In other words, if you go to the movies several times a month and enjoy doing it, keep going. If you play golf or tennis, that’s even better, as it’s good exercise and will likely help you a lot in the long run. Find another place in the budget to cut.

But if you live paycheck to paycheck, it can’t hurt to look at your entertainment spending. Are there any streaming services you’ve added but rarely watch? Do you usually buy books when you might as well borrow free books from the library? In fact, there’s a lot of free stuff you can often check out in libraries, from movies to music to video games. If you’re looking for inexpensive entertainment, the library should be a regular place to visit.
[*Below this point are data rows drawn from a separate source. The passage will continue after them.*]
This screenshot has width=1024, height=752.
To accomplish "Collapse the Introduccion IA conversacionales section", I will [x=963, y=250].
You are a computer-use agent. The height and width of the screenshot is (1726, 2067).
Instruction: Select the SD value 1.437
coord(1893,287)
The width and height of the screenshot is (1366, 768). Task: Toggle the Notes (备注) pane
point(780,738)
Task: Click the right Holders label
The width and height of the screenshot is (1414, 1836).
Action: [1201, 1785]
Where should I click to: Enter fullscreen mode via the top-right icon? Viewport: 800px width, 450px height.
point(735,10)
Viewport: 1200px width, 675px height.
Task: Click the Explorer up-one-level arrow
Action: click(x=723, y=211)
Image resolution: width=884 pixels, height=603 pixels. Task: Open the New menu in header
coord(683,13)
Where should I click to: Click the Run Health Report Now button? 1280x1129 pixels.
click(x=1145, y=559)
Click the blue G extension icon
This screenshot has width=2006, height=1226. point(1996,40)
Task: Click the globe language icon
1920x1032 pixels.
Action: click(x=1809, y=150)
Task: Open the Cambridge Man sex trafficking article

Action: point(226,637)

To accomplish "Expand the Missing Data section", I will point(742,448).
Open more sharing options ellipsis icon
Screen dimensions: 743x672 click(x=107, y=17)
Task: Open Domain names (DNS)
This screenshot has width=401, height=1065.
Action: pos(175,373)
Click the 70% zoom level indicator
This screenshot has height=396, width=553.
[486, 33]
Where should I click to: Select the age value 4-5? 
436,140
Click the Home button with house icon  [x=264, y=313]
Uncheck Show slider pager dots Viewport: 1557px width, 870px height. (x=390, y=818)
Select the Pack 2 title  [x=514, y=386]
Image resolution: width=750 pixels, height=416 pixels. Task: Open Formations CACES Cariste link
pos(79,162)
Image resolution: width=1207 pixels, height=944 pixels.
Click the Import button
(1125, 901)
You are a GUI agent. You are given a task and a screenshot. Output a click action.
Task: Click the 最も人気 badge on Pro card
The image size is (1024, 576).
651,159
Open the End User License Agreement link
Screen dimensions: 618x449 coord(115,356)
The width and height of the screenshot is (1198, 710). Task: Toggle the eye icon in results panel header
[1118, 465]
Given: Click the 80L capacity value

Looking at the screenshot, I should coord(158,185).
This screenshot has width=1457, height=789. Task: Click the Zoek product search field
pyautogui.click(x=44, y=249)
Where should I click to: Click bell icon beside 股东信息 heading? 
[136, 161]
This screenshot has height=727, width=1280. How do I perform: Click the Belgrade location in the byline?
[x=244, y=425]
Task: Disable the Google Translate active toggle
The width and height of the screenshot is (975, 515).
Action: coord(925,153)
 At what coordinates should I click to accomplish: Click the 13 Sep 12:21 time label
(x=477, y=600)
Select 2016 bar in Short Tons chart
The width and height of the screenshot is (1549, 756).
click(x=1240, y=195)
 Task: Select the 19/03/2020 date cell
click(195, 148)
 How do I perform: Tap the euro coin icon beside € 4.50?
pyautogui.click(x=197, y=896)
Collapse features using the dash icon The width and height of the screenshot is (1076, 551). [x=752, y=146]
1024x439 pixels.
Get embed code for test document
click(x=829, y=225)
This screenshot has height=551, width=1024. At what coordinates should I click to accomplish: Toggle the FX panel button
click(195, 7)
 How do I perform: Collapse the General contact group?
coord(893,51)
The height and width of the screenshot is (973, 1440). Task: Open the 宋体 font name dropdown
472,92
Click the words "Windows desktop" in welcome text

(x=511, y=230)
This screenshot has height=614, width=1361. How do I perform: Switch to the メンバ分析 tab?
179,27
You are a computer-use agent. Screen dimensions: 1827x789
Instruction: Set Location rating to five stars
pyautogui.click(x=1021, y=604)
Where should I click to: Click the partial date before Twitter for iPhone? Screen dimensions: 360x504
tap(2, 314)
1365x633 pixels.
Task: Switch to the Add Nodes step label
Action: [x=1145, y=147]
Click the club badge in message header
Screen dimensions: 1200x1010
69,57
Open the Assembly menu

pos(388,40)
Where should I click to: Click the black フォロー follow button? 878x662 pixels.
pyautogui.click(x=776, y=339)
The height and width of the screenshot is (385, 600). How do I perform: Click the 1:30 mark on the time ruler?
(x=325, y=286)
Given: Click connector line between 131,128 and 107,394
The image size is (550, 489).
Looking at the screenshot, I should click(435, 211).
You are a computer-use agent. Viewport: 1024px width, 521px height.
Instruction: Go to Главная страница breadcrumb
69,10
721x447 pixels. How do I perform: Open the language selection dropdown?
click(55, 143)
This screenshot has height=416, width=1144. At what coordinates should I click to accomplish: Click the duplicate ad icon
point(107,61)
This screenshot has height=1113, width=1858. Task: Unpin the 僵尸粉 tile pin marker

If you and your friends go to expensive restaurants and bars, you can try cheaper alternatives, or maybe during happy hour or other deals during the week. If you look at your budget enough, there should be some areas in your budget that you can cut in terms of entertainment.

The basics of fighting inflation

“Driving an extra half hour to save a few cents on a gallon of gas probably doesn’t make sense. throw away before eating,” says Walsh.

At the same time, one should not believe oneself powerless in the face of inflation and do nothing to reduce one’s expenses. That happy medium between driving half an hour to save pennies on gas and not caring about saving money at all is probably where you want to be.